* [The records]:
+--
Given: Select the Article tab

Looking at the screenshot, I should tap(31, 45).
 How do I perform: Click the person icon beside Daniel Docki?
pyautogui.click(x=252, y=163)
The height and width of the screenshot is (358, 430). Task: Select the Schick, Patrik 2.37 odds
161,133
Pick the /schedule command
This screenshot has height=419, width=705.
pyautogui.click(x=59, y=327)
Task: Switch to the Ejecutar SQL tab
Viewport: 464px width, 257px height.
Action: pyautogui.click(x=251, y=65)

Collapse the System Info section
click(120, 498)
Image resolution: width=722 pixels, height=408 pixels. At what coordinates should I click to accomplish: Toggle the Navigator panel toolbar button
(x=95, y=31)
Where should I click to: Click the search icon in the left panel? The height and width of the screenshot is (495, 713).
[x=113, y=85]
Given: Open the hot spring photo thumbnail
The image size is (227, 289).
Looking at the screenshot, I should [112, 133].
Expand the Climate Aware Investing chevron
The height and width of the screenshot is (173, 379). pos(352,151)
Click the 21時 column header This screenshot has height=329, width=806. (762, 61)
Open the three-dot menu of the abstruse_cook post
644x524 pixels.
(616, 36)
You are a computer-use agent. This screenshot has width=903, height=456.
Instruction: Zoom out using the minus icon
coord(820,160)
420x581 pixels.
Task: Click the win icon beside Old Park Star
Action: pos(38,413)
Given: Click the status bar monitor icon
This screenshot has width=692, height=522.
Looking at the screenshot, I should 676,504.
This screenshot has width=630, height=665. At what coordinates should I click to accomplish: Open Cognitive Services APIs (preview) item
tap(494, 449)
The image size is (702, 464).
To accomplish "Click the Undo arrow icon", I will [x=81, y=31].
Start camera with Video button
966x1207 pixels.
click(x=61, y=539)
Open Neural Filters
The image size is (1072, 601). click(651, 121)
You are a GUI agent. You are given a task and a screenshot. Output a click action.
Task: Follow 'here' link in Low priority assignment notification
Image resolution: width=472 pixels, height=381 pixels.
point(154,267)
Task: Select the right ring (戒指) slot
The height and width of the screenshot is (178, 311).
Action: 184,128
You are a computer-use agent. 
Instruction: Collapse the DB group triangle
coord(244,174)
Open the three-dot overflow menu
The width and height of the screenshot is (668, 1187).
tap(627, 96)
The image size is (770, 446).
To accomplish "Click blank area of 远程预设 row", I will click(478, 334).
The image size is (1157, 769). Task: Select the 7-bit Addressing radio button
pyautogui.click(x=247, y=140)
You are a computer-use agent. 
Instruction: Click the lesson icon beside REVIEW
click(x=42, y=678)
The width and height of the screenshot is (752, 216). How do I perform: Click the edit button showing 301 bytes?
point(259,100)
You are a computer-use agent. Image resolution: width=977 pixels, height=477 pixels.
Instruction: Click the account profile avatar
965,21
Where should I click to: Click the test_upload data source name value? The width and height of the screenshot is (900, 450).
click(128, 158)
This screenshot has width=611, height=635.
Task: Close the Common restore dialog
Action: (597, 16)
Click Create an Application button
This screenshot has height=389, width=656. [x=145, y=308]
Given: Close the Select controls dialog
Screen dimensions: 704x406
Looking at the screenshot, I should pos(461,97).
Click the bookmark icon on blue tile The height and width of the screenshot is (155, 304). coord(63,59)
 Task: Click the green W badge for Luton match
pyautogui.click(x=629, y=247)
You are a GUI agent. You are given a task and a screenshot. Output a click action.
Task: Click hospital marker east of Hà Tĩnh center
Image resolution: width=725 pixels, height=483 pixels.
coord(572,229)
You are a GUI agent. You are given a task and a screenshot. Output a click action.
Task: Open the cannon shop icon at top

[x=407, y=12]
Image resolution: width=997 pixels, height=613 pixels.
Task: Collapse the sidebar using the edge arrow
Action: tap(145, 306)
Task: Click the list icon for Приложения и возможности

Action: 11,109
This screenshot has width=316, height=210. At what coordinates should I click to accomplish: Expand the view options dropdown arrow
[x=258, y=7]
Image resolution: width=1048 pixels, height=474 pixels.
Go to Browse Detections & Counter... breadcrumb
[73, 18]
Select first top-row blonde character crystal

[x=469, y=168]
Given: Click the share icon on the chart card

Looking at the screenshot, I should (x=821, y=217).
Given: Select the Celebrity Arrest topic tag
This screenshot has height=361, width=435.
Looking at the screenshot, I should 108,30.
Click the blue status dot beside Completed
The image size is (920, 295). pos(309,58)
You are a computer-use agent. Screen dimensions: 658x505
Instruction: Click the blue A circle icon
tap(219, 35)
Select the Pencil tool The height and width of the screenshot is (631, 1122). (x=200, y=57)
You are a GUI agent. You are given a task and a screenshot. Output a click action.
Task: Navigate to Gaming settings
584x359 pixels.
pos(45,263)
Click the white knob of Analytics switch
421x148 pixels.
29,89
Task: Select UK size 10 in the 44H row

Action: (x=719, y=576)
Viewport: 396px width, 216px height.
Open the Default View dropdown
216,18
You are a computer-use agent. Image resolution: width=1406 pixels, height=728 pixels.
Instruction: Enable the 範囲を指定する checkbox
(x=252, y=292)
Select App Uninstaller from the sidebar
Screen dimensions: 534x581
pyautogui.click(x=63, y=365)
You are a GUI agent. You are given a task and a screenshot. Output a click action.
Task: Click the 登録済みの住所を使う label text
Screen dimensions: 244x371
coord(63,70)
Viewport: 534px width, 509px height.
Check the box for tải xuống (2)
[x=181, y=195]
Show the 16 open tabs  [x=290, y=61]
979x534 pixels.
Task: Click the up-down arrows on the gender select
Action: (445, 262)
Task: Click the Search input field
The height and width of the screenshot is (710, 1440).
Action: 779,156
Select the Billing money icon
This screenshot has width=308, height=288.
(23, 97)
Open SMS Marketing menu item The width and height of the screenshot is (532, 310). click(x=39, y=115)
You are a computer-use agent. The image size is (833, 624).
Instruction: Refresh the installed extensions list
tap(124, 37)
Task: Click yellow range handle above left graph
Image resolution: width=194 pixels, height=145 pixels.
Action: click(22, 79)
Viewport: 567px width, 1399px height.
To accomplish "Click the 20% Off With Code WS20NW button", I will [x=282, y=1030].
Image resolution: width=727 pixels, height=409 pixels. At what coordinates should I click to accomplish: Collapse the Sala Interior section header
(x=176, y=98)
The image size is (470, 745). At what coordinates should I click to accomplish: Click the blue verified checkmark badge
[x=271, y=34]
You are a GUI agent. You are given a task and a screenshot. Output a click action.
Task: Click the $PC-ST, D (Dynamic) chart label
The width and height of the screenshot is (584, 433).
+--
Output every record above exactly as it appears.

Given: Select the Article tab

Looking at the screenshot, I should tap(31, 45).
 How do I perform: Click the person icon beside Daniel Docki?
pyautogui.click(x=252, y=163)
The height and width of the screenshot is (358, 430). Task: Select the Schick, Patrik 2.37 odds
161,133
Pick the /schedule command
This screenshot has height=419, width=705.
pyautogui.click(x=59, y=327)
Task: Switch to the Ejecutar SQL tab
Viewport: 464px width, 257px height.
Action: pyautogui.click(x=251, y=65)

Collapse the System Info section
click(120, 498)
Image resolution: width=722 pixels, height=408 pixels. At what coordinates should I click to accomplish: Toggle the Navigator panel toolbar button
(x=95, y=31)
Where should I click to: Click the search icon in the left panel? The height and width of the screenshot is (495, 713).
[x=113, y=85]
Given: Open the hot spring photo thumbnail
The image size is (227, 289).
Looking at the screenshot, I should [112, 133].
Expand the Climate Aware Investing chevron
The height and width of the screenshot is (173, 379). pos(352,151)
Click the 21時 column header This screenshot has height=329, width=806. (762, 61)
Open the three-dot menu of the abstruse_cook post
644x524 pixels.
(616, 36)
You are a computer-use agent. This screenshot has width=903, height=456.
Instruction: Zoom out using the minus icon
coord(820,160)
420x581 pixels.
Task: Click the win icon beside Old Park Star
Action: pos(38,413)
Given: Click the status bar monitor icon
This screenshot has width=692, height=522.
Looking at the screenshot, I should 676,504.
This screenshot has width=630, height=665. At what coordinates should I click to accomplish: Open Cognitive Services APIs (preview) item
tap(494, 449)
The image size is (702, 464).
To accomplish "Click the Undo arrow icon", I will [x=81, y=31].
Start camera with Video button
966x1207 pixels.
click(x=61, y=539)
Open Neural Filters
The image size is (1072, 601). click(651, 121)
You are a GUI agent. You are given a task and a screenshot. Output a click action.
Task: Follow 'here' link in Low priority assignment notification
Image resolution: width=472 pixels, height=381 pixels.
point(154,267)
Task: Select the right ring (戒指) slot
The height and width of the screenshot is (178, 311).
Action: 184,128
You are a computer-use agent. 
Instruction: Collapse the DB group triangle
coord(244,174)
Open the three-dot overflow menu
The width and height of the screenshot is (668, 1187).
tap(627, 96)
The image size is (770, 446).
To accomplish "Click blank area of 远程预设 row", I will click(478, 334).
The image size is (1157, 769). Task: Select the 7-bit Addressing radio button
pyautogui.click(x=247, y=140)
You are a computer-use agent. 
Instruction: Click the lesson icon beside REVIEW
click(x=42, y=678)
The width and height of the screenshot is (752, 216). How do I perform: Click the edit button showing 301 bytes?
point(259,100)
You are a computer-use agent. Image resolution: width=977 pixels, height=477 pixels.
Instruction: Click the account profile avatar
965,21
Where should I click to: Click the test_upload data source name value? The width and height of the screenshot is (900, 450).
click(128, 158)
This screenshot has width=611, height=635.
Task: Close the Common restore dialog
Action: (597, 16)
Click Create an Application button
This screenshot has height=389, width=656. [x=145, y=308]
Given: Close the Select controls dialog
Screen dimensions: 704x406
Looking at the screenshot, I should pos(461,97).
Click the bookmark icon on blue tile The height and width of the screenshot is (155, 304). coord(63,59)
 Task: Click the green W badge for Luton match
pyautogui.click(x=629, y=247)
You are a GUI agent. You are given a task and a screenshot. Output a click action.
Task: Click hospital marker east of Hà Tĩnh center
Image resolution: width=725 pixels, height=483 pixels.
coord(572,229)
You are a GUI agent. You are given a task and a screenshot. Output a click action.
Task: Open the cannon shop icon at top

[x=407, y=12]
Image resolution: width=997 pixels, height=613 pixels.
Task: Collapse the sidebar using the edge arrow
Action: tap(145, 306)
Task: Click the list icon for Приложения и возможности

Action: 11,109
This screenshot has width=316, height=210. At what coordinates should I click to accomplish: Expand the view options dropdown arrow
[x=258, y=7]
Image resolution: width=1048 pixels, height=474 pixels.
Go to Browse Detections & Counter... breadcrumb
[73, 18]
Select first top-row blonde character crystal

[x=469, y=168]
Given: Click the share icon on the chart card

Looking at the screenshot, I should (x=821, y=217).
Given: Select the Celebrity Arrest topic tag
This screenshot has height=361, width=435.
Looking at the screenshot, I should 108,30.
Click the blue status dot beside Completed
The image size is (920, 295). pos(309,58)
You are a computer-use agent. Screen dimensions: 658x505
Instruction: Click the blue A circle icon
tap(219, 35)
Select the Pencil tool The height and width of the screenshot is (631, 1122). (x=200, y=57)
You are a GUI agent. You are given a task and a screenshot. Output a click action.
Task: Navigate to Gaming settings
584x359 pixels.
pos(45,263)
Click the white knob of Analytics switch
421x148 pixels.
29,89
Task: Select UK size 10 in the 44H row

Action: (x=719, y=576)
Viewport: 396px width, 216px height.
Open the Default View dropdown
216,18
You are a computer-use agent. Image resolution: width=1406 pixels, height=728 pixels.
Instruction: Enable the 範囲を指定する checkbox
(x=252, y=292)
Select App Uninstaller from the sidebar
Screen dimensions: 534x581
pyautogui.click(x=63, y=365)
You are a GUI agent. You are given a task and a screenshot. Output a click action.
Task: Click the 登録済みの住所を使う label text
Screen dimensions: 244x371
coord(63,70)
Viewport: 534px width, 509px height.
Check the box for tải xuống (2)
[x=181, y=195]
Show the 16 open tabs  [x=290, y=61]
979x534 pixels.
Task: Click the up-down arrows on the gender select
Action: (445, 262)
Task: Click the Search input field
The height and width of the screenshot is (710, 1440).
Action: 779,156
Select the Billing money icon
This screenshot has width=308, height=288.
(23, 97)
Open SMS Marketing menu item The width and height of the screenshot is (532, 310). click(x=39, y=115)
You are a computer-use agent. The image size is (833, 624).
Instruction: Refresh the installed extensions list
tap(124, 37)
Task: Click yellow range handle above left graph
Image resolution: width=194 pixels, height=145 pixels.
Action: click(22, 79)
Viewport: 567px width, 1399px height.
To accomplish "Click the 20% Off With Code WS20NW button", I will [x=282, y=1030].
Image resolution: width=727 pixels, height=409 pixels. At what coordinates should I click to accomplish: Collapse the Sala Interior section header
(x=176, y=98)
The image size is (470, 745). At what coordinates should I click to accomplish: Click the blue verified checkmark badge
[x=271, y=34]
You are a GUI agent. You are given a task and a screenshot. Output a click action.
Task: Click the $PC-ST, D (Dynamic) chart label
The width and height of the screenshot is (584, 433).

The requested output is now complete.